La décision d’une occasionnelle relance de la centrale mosellane pourrait découler des conclusions attendues fin mai d’un audit indépendant demandé à EDF par la ministre de la Transition écologique, Barbara Pompili. Il doit identifier les moyens de maximiser la disponibilité du parc nucléaire et évaluer les risques d’approvisionnement énergétique pour l’hiver prochain. « Face à la crise, le climat arrive en dernier critère de la réponse, regrette Lorette Philippot, chargée de campagne finance privée de l’ONG Les Amis de la Terre. Relance du nucléaire, de centrales à charbon, achat de gaz de schiste... ce ne sont pas des solutions à long terme pour répondre à l’urgence actuelle. C’est symbolique de la politique climatique du quinquennat Macron qui n’arrive pas à développer de projets sans retour en arrière. »
En février, le gouvernement s’est déjà résolu à alléger les contraintes sur le charbon pour sécuriser le passage de la période hivernale. Un décret a autorisé une augmentation temporaire des plafonds de production des centrales en activité : à 1 000 heures pour les mois de janvier et février, puis 600 heures pour le reste de l’année, contre 700 heures annuelles depuis l’application de la loi Énergie climat. Pour permettre de redémarrer Saint-Avold, le gouvernement pourrait, via un décret, assouplir « à nouveau temporairement la contrainte sur le nombre d’heures de fonctionnement de cette centrale ».

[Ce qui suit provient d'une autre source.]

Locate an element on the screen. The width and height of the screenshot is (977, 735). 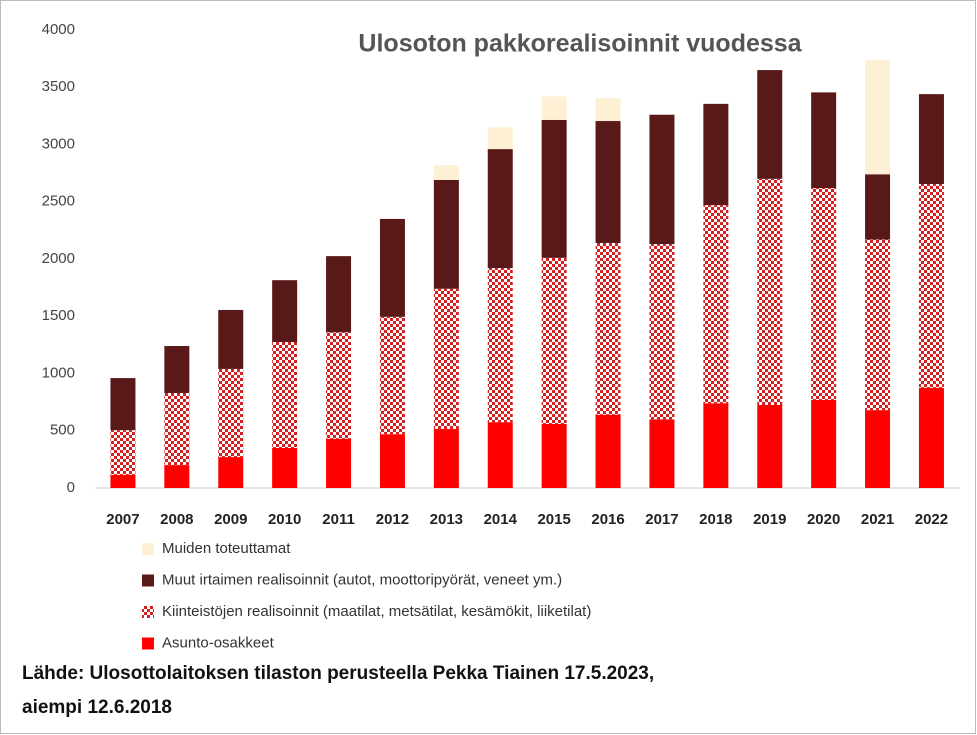
x-tick-label: 2020 is located at coordinates (824, 520).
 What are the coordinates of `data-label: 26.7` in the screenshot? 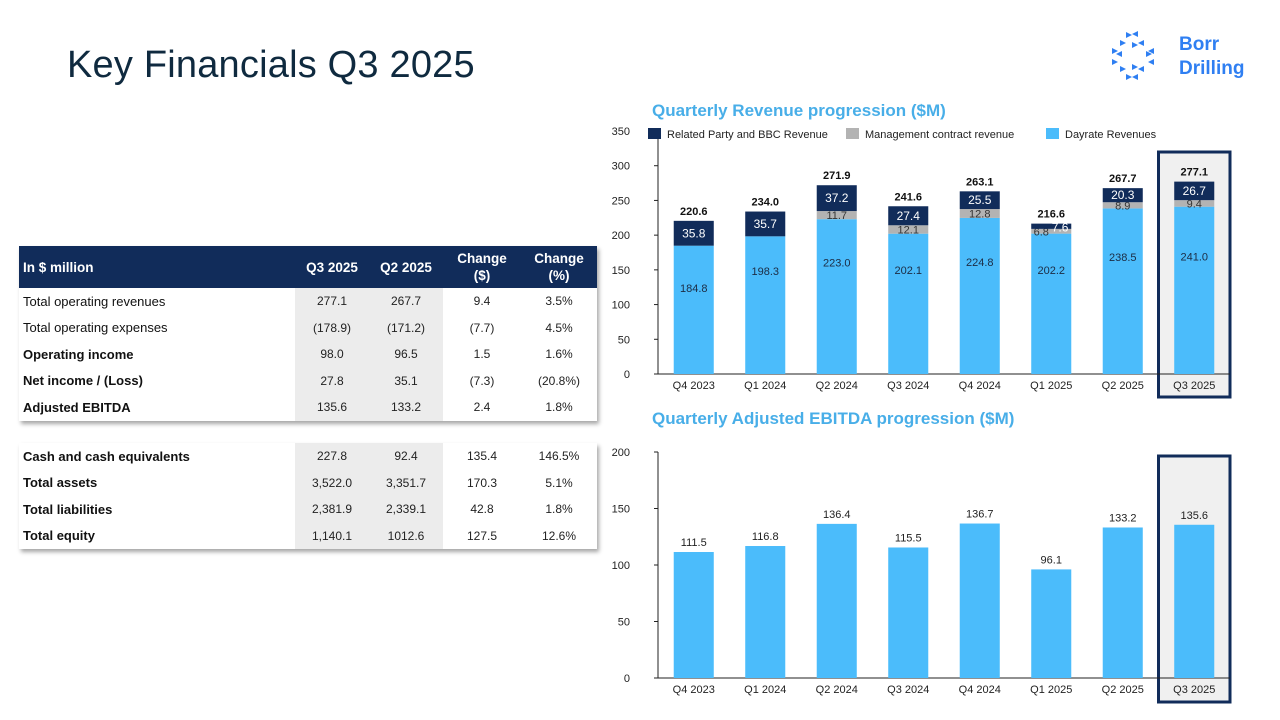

Le ministère de la Transition écologique a toutefois précisé qu’un fonctionnement ponctuel, s’il est acté, serait conditionné à « une absence d’approvisionnement en charbon russe et une compensation intégrale des émissions de gaz à effet de serre dues au fonctionnement de la centrale, afin de neutraliser l’impact climatique correspondant ». Et que cette relance « liée à un contexte exceptionnel, ne remettrait pas en cause la trajectoire globale de sortie du charbon de la France ».
Avec ou sans cette prolongation, la production d’électricité à partir de houille « restera extrêmement marginale — moins de 1 % », a assuré le ministère. La France n’est pas le seul pays à évoquer la possibilité d’un recours au charbon pour garantir son approvisionnement en énergie. L’Allemagne, l’Italie ou la Bulgarie soupèsent aussi l’idée.